**EXCERPT PROVIDED**
Editor’s note: This article is adapted from the 2022 Calihan Lecture, sponsored by the Acton Institute and the Mercatus Center, delivered in Arlington, Va., on September 8, 2022. The text of the full lecture is available here.

I n the West, economics is one of our dominant modes of discourse about prosperity. That has not always been the case. For much of history, prosperity and human welfare were discussed in terms of Christian theology. Despite their apparent contrast, however, there is an important relation between economics and theology. They are not so distant as one might think. An appreciation of their relation helps us better understand the history of economic thought. That understanding can also contribute to thinking about our own moral obligations and orientations in public policy.

The science of economics has no precise origin. But a major stream of economic thought came forth in 18th-century Britain. In the British tradition, economics or political economy flowed partly out of the study of natural theology — the study of God and the created order through reason and the senses, as opposed to special revelation. Economics was not then perceived as a science of cold, soulless calculation, as it is sometimes depicted today. Rather, the study of commerce was frequently understood as an exploration of the providential order with direct implications for ethics and public policy. The theological, ethical, and political dimensions of economics come forth particularly in the work of a line of 18th-century Scottish philosophers, including Francis Hutcheson, David Hume, and Adam Smith.

**TO DO**
1. Answer these from the excerpt on economics and theology:
(a) Which two organizations sponsored the 2022 Calihan Lecture?
(b) In which century and country did the major stream of economic thought described in the excerpt emerge?
(c) Which three Scottish philosophers does the excerpt name?
2. Reproduce word for word the stretch of the excerpt on economics and theology that opens with the words "Editor’s note: This" and closes with "in public policy.".
3. Write the next part of the excerpt on economics and theology, starting after its last sentence.
Nothing in the items is needed for the work on the excerpt on economics and theology.

**DATASET CONTENT**
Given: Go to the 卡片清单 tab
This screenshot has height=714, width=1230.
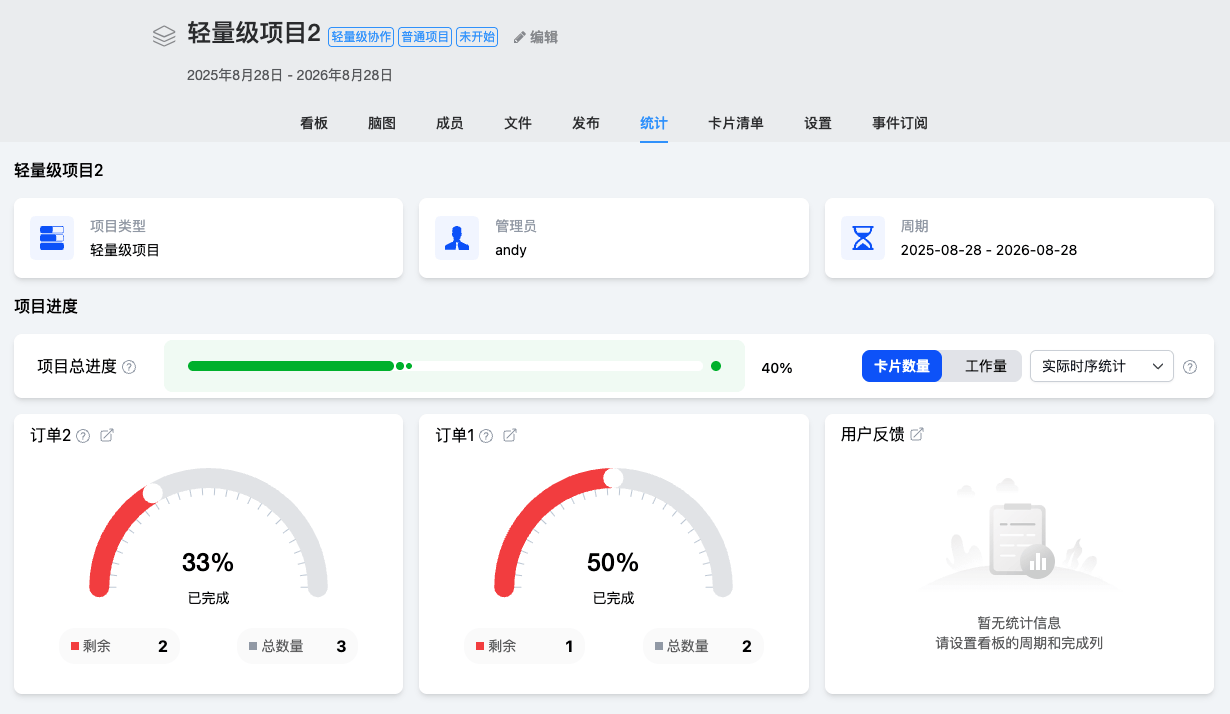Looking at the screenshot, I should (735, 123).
---
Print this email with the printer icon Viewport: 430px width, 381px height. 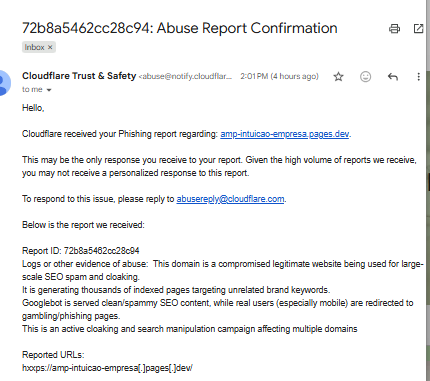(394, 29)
* * *
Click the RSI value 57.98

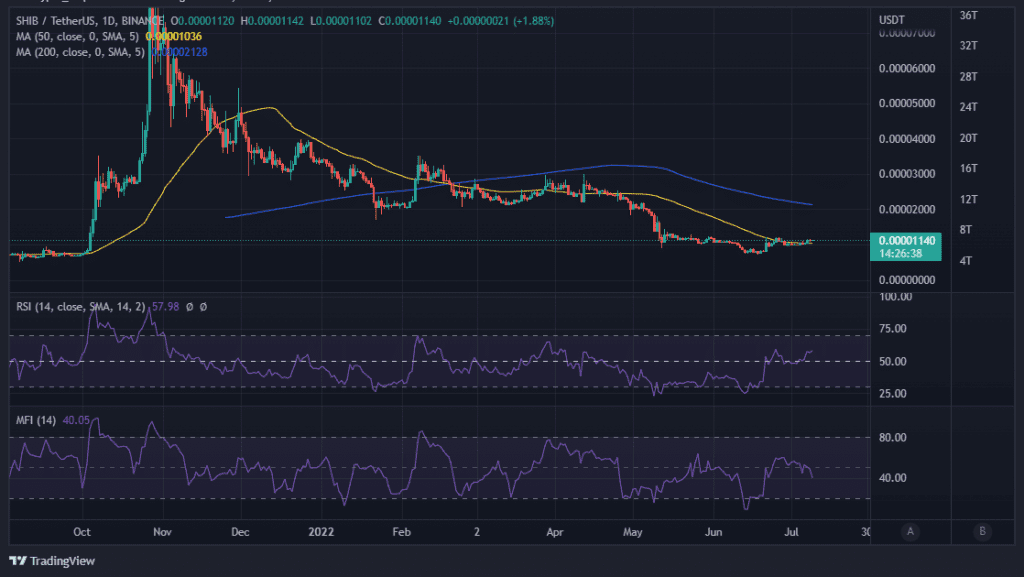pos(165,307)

**RESULTS OF THE TASKS**
1.
(a) The Acton Institute and the Mercatus Center
(b) 18th-century Britain
(c) Francis Hutcheson, David Hume, and Adam Smith

2.
Editor’s note: This article is adapted from the 2022 Calihan Lecture, sponsored by the Acton Institute and the Mercatus Center, delivered in Arlington, Va., on September 8, 2022. The text of the full lecture is available here.

I n the West, economics is one of our dominant modes of discourse about prosperity. That has not always been the case. For much of history, prosperity and human welfare were discussed in terms of Christian theology. Despite their apparent contrast, however, there is an important relation between economics and theology. They are not so distant as one might think. An appreciation of their relation helps us better understand the history of economic thought. That understanding can also contribute to thinking about our own moral obligations and orientations in public policy.

3.
At the turn of the 18th century, Scotland was an economic backwater. Edinburgh was a cramped, poor, and dirty town. Commercial activity was stagnant. After years of bad harvest in the 1690s, followed by a misguided attempt to start a colony in Panama, the country was a place of extreme poverty. Men such as Hutcheson, Hume, and Smith looked to use philosophy to speak into these social and economic ills. They aimed to bring philosophy into the coffee houses of Edinburgh, Glasgow, and London to encourage reform and affect revitalization. Their efforts eventually crystallized into what we now call economics.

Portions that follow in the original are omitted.